**Written problem:** Retype the entries exactly, starting at the line that contains "Screen dimensions: 736x479" and stopping after the line that contains "Select the yellow".
>> begin
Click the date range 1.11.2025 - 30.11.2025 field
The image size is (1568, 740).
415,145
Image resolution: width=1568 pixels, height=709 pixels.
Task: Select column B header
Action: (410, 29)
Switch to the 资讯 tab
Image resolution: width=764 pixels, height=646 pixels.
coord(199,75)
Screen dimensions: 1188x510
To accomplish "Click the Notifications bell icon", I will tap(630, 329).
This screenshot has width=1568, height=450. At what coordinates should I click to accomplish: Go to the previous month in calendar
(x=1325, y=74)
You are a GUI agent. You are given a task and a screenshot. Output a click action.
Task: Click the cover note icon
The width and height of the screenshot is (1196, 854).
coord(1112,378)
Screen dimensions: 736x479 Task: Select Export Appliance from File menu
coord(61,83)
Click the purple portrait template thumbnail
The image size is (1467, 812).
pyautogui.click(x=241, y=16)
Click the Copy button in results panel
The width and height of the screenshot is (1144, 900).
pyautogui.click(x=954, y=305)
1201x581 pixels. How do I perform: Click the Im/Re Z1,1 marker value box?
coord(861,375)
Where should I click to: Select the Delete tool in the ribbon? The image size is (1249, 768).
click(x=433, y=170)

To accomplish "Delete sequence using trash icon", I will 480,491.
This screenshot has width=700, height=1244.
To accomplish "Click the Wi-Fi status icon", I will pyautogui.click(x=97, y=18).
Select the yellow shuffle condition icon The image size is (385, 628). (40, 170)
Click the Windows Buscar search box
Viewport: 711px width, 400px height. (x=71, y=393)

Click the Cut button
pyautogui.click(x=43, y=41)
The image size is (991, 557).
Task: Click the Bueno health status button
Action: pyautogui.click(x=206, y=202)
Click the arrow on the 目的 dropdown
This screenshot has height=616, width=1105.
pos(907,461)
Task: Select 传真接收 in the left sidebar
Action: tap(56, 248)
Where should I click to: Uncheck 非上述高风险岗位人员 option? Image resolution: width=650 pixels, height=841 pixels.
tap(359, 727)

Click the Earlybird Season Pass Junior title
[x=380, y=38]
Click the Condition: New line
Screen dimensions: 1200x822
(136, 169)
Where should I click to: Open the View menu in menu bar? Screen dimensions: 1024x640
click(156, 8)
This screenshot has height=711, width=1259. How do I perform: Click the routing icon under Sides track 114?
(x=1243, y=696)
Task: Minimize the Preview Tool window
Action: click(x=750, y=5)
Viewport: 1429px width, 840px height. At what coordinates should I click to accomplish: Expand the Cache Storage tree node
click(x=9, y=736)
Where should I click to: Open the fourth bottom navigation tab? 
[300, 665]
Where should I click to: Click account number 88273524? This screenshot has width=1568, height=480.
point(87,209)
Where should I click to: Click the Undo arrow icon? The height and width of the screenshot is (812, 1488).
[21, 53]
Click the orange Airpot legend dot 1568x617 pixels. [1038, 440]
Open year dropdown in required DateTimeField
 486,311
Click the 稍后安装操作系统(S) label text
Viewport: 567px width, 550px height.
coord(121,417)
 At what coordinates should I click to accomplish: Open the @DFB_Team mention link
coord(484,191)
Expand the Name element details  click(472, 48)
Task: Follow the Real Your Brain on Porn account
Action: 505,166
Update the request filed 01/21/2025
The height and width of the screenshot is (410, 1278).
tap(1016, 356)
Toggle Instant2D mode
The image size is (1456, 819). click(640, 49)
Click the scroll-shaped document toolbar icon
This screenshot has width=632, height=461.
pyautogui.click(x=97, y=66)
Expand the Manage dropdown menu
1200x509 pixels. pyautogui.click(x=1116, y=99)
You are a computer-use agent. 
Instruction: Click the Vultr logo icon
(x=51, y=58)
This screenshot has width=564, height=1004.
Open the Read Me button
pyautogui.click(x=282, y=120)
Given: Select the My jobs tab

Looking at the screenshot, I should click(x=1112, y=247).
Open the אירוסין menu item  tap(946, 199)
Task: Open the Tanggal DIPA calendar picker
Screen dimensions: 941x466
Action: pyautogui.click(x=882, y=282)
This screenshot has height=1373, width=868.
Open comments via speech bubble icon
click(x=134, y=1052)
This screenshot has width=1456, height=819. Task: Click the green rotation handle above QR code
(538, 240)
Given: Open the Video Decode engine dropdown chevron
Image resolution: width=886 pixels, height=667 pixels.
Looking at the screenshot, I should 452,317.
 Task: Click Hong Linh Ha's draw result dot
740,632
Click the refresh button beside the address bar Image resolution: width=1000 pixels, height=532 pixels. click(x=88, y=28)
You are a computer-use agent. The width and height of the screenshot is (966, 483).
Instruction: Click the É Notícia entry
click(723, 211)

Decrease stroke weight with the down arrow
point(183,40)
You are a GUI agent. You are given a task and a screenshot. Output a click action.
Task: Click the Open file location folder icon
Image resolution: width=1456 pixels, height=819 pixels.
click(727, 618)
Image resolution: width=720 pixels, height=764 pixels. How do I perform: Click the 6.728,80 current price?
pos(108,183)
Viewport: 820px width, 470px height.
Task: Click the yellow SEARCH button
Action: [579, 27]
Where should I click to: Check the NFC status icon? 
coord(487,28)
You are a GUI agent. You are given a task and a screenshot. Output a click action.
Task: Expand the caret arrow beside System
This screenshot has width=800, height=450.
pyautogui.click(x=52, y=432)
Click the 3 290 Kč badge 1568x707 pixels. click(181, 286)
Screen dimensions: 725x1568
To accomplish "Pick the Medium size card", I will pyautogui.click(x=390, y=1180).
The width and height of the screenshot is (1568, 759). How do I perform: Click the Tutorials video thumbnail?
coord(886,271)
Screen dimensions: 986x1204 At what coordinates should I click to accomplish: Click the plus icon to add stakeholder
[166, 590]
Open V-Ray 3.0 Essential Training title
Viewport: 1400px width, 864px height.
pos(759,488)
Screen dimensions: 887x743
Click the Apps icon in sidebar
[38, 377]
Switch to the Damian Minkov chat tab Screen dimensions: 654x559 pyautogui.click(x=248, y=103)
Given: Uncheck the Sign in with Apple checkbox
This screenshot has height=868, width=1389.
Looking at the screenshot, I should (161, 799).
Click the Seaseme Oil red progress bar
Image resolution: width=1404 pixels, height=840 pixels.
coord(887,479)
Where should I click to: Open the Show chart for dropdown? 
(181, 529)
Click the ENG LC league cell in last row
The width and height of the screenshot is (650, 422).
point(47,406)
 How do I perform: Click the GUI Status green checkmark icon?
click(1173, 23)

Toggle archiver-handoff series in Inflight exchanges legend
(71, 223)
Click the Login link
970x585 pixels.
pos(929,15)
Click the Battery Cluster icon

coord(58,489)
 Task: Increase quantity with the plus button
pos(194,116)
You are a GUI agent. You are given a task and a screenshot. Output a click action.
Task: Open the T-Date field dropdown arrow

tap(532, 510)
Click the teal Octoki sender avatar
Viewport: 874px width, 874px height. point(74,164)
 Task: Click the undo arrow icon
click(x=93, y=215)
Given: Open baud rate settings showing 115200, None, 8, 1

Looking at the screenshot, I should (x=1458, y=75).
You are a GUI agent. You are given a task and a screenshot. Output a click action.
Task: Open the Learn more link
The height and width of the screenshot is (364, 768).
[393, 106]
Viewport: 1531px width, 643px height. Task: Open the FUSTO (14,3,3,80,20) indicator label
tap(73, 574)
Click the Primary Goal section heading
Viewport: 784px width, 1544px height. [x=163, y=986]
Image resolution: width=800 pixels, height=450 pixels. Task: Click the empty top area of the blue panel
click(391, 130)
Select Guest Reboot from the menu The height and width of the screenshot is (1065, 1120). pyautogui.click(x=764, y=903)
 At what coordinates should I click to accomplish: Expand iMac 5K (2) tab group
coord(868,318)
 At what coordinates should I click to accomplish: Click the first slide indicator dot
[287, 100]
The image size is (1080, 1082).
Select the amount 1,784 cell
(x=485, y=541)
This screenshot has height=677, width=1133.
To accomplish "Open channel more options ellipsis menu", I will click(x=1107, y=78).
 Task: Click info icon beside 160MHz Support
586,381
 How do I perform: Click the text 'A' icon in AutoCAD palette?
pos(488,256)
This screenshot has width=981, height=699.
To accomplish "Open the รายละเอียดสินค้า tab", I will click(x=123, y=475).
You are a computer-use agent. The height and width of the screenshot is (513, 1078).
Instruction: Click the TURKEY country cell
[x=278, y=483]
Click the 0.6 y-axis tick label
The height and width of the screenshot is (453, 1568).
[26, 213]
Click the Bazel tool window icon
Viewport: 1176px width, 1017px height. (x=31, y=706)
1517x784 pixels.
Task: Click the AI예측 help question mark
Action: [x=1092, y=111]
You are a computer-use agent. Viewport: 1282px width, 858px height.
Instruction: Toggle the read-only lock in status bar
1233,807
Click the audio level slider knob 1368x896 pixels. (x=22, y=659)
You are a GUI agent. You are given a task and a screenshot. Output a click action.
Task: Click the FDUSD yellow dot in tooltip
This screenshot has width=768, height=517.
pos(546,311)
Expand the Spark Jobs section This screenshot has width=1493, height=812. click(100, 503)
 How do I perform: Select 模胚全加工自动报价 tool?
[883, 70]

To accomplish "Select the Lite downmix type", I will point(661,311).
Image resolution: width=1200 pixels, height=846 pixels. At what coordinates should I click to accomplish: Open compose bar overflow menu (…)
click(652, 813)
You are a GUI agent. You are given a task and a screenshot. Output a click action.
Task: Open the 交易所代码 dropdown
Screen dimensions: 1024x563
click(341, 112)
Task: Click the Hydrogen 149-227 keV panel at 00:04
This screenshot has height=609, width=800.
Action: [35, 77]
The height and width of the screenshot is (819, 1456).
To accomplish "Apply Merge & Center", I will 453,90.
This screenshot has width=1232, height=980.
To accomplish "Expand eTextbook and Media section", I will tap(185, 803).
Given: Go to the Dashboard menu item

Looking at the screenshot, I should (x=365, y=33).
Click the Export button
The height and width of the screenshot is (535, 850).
>> end
**Answer in full:**
Screen dimensions: 736x479 Task: Select Export Appliance from File menu
coord(61,83)
Click the purple portrait template thumbnail
The image size is (1467, 812).
pyautogui.click(x=241, y=16)
Click the Copy button in results panel
The width and height of the screenshot is (1144, 900).
pyautogui.click(x=954, y=305)
1201x581 pixels. How do I perform: Click the Im/Re Z1,1 marker value box?
coord(861,375)
Where should I click to: Select the Delete tool in the ribbon? The image size is (1249, 768).
click(x=433, y=170)

To accomplish "Delete sequence using trash icon", I will 480,491.
This screenshot has width=700, height=1244.
To accomplish "Click the Wi-Fi status icon", I will pyautogui.click(x=97, y=18).
Select the yellow shuffle condition icon The image size is (385, 628). (40, 170)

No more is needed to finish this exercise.